En parallèle, nous venons de lancer une nouvelle activité qui s'adresse aux 43 pays composant l'Afrique subsaharienne et dont l'objet est de renforcer la coordination des fréquences dans les zones frontalières. C'est la première fois qu'est mise en oeuvre une activité d'une telle envergure et d'une telle importance pour l'Afrique, où tant de villes sont situées à proximité d'une frontière.
 
Par ailleurs, nous allons démarrer très prochainement une nouvelle activité qui consistera tout d'abord à dresser un état des lieux en ce qui concerne la modélisation des coûts puis, dans un deuxième temps, à proposer des formations régionales afin de mettre à profit les informations ainsi obtenues.
 
Un autre projet phare dont l'UIT peut, je crois, être fière à juste titre, est le projet Connecter une école, connecter une communauté.
 
Les TIC offrent des possibilités, jusqu'alors inégalées, d'accélérer le développement socio-économique, si bien que les communautés qui n'ont accès ni à ces technologies ni au savoir-faire courent le risque de se trouver davantage marginalisées.
 
Dans le cadre de son projet Connecter une école, Connecter une communauté, l'UIT collabore avec divers partenaires pour définir et rassembler de bonnes pratiques sur les politiques, la réglementation, les applications et les services - ainsi que des expériences concrètes qui seront mises en commun avec les pays intéressés, par l'intermédiaire de l'élaboration d'un Kit pratique en ligne et d'activités correspondantes de renforcement des capacités.
 
Nous espérons que ce projet servira à établir un "guichet unique", qui permettra de centraliser systématiquement toutes les bonnes pratiques et de traiter dans leur globalité tous les aspects interdépendants de l'écosystème de la connectivité en milieu scolaire.
 
Enfin et surtout, nous devons citer l'Académie de l'UIT, car il faut toujours nous souvenir que sans les compétences qui permettent de les utiliser, les TIC ne sont guère utiles à quiconque.
 
La plus grande ressource gratuite dont nous disposons - l'intelligence humaine - doit être canalisée et polarisée dans la bonne direction.
 
C'est pourquoi nous avons créé l'Académie de l'UIT, afin de rationaliser nos nombreux efforts de renforcement des capacités dans le secteur des TIC et des télécommunications.
 
Dans le cadre de cette Académie, nous offrons une formation dans divers domaines en rapport avec les TIC: accès hertzien large bande, cybersécurité, ouverture à la concurrence et réglementation des prix, TVIP et télévision mobile, stratégies nationales dans le secteur des TIC, réseaux de prochaine génération, réforme de la réglementation et gestion du spectre, pour n'en citer que quelques-uns.
 
Cette initiative est soutenue par plusieurs partenaires de premier plan dans le domaine de la formation, dont les Centres d'excellence et les Centres de formation à l'Internet créés par l'UIT - qui contribuent pour beaucoup à dispenser un enseignement et une formation ainsi qu'à diffuser des informations.
 
On compte aujourd'hui plus de 60 Centres d'excellence de l'UIT répartis dans le monde entier, dont les programmes ont permis d'offrir l'année dernière une formation directe à plus de 2 000 personnes.
 
Le Bureau de développement des télécommunications de l'UIT a, à ce jour, aidé à la création de 77 Centres de formation à l'Internet dans 62 pays, centres qui, à eux tous, ont formé plus de 8 000 étudiants et où 2 000 autres élèves suivent actuellement une formation.
 
Mesdames et Messieurs,
 
Je souhaiterais conclure en vous rappelant que cette année, à Genève, nous célèbrerons le 40ème anniversaire de ITU Telecom.

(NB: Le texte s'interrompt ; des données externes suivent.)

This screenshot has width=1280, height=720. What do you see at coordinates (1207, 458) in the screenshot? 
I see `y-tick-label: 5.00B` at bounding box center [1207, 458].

Cette manifestation réunira des dirigeants de très haut niveau venus du monde entier et des hauts responsables parmi les acteurs les plus influents du secteur des TIC.
 
Je vous invite donc à noter d'ores et déjà les dates dans vos agendas - du 24 au 27 octobre - et à vous rendre à Genève pour participer aux débats et discussions qui contribueront à déterminer l'avenir de notre secteur.